Monday, January 14, 2002
Page 8
Undercover Officers Arrest 136 Drug Dealers at Local High Schools
By a MetNews Staff Writer
Undercover officers posing as students at local high schools arrested 136 drug dealers in the past year in an attempt to rid campuses of illegal drug use, Chief Bernard Parks said Friday.
Through the Los Angeles Police Department’s School Buy program, a special partnership between the Los Angeles Unified School District and the department, undercover officers last year bought drugs on and around area high school campuses 227 times from 162 different dealers.
Officers attended class and mingled with students for a semester at a time to learn who was buying and using drugs at the school and where dealers could be found.
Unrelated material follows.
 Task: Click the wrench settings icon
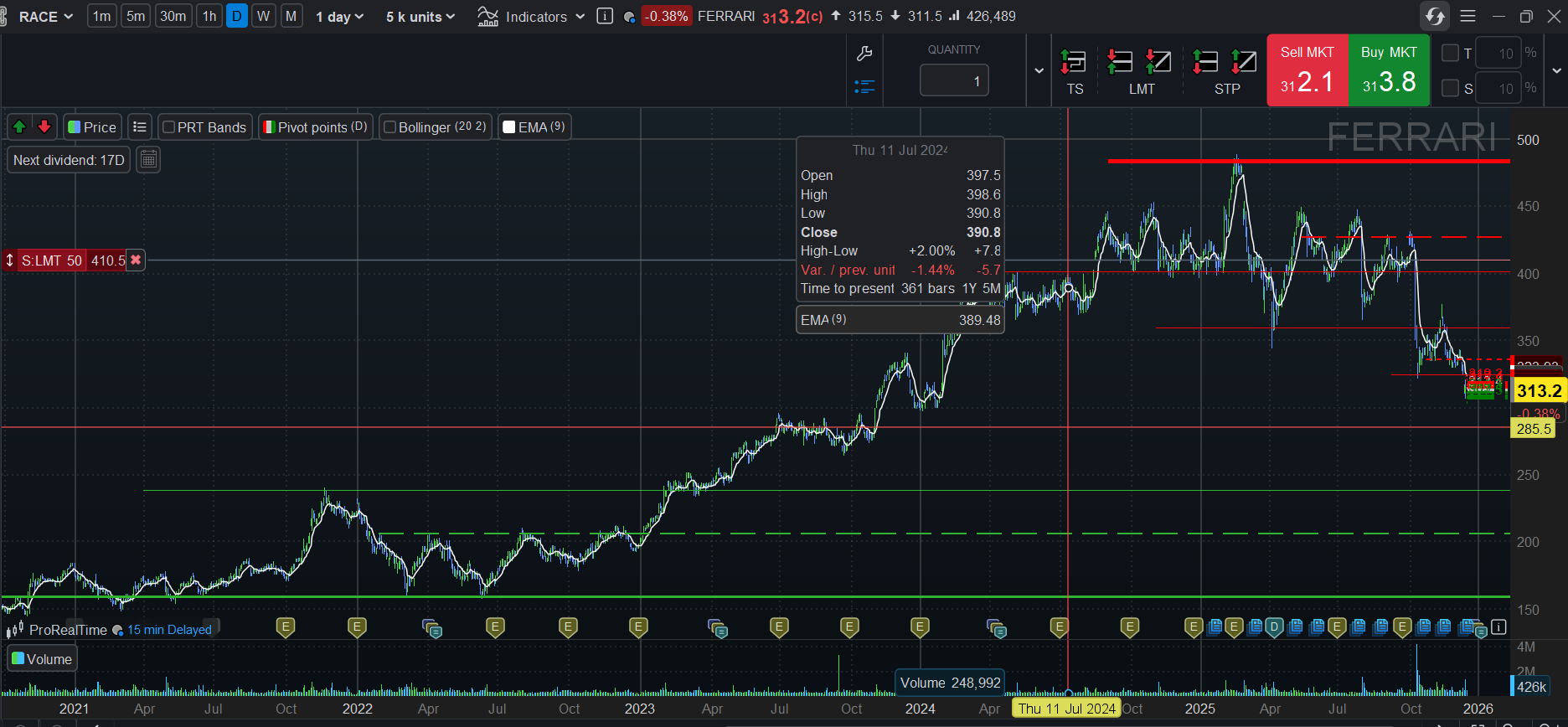(x=864, y=54)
Dealers included both students and non-students and police are still pursing the remaining 26 dealers involved in the sting operation.
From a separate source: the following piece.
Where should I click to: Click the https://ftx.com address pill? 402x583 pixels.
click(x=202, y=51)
“This is the most effective way we have to prevent drug sales on campus,” Captain Charlie Beck of Juvenile Division said.
The School Buy program has been part of the LAPD’s involvement on campuses since 1974. Undercover officers have made drug purchases from over 8,300 suspected drug dealers and the program has seized over $7.7 million in drugs since its creation.
Willie Crittendon, LAUSD Administrator of School Operations, said the program has been a tremendous deterrent on the district’s campuses.
“We need to do everything possible to get drugs off our campuses,” Crittendon said.
Marijuana was the drug of choice for most students, undercover officers said, but cocaine, LSD, ecstasy, methamphetamine, mushrooms, and prescription drugs were also bought by officers from dealers.
Drug use is rampant on area high school campus, Dolores Martinez, a 25-year-old undercover officer, said.
“It’s wide open,” Martinez said. “The second day I was there I saw these kids rolling it into a joint and smoking it on campus.”
Officer Jason Azpeita told of walking into campus restrooms and regularly seeing two or three kids “smoking out” with a marijuana pipe or a joint. And drug use wasn’t relegated to one class, age or sex, officers said.
“It’s everybody,” Azpeita said.
In preparation for the assignment, officers drive around their assigned campus to see what students are wearing and how they act. The officers attend classes at their assigned school for an entire semester, buying drugs and getting information on dealers from their fellow students.
“It’s an act,” Martinez said. “You have to act as a child. You have to act at their level.”
But the undercover job is not without its own pitfalls, as Martinez recounted getting caught ditching class while trying to follow a drug dealer after class had started.
When asked if they had to actually do the drugs they bought to not blow their cover, the officers said their training enabled them to talk their way out the situation.
“He’s from the DARE program,” Chief Bernard Parks quipped. “He just says no.”
Almost 40 percent of the drug transactions take place inside the classroom while class is in session, Officer San Miguel Arana said.
And the amount of money spent on campus drug sales can vary anywhere from five dollars up to as much as $160, he said.
In order to avoid getting a phone call from the department saying their child has been busted for drugs, officers suggested that parents be more involved with their children’s activities and know how they are getting and spending their money.
“Parents play a big part in how their kids are going to be,” Azpeita said.
Parks cautioned that the program, while effective, is not a silver bullet in curing the drug problem.
“Campuses are not separate entities,” Parks said. “They reflect what’s in the communities. If they’re smoking on campus, they’re smoking at home, before and after school, and on the way to work.”
Police officials declined to comment on how widespread and on how many officers are assigned to the program.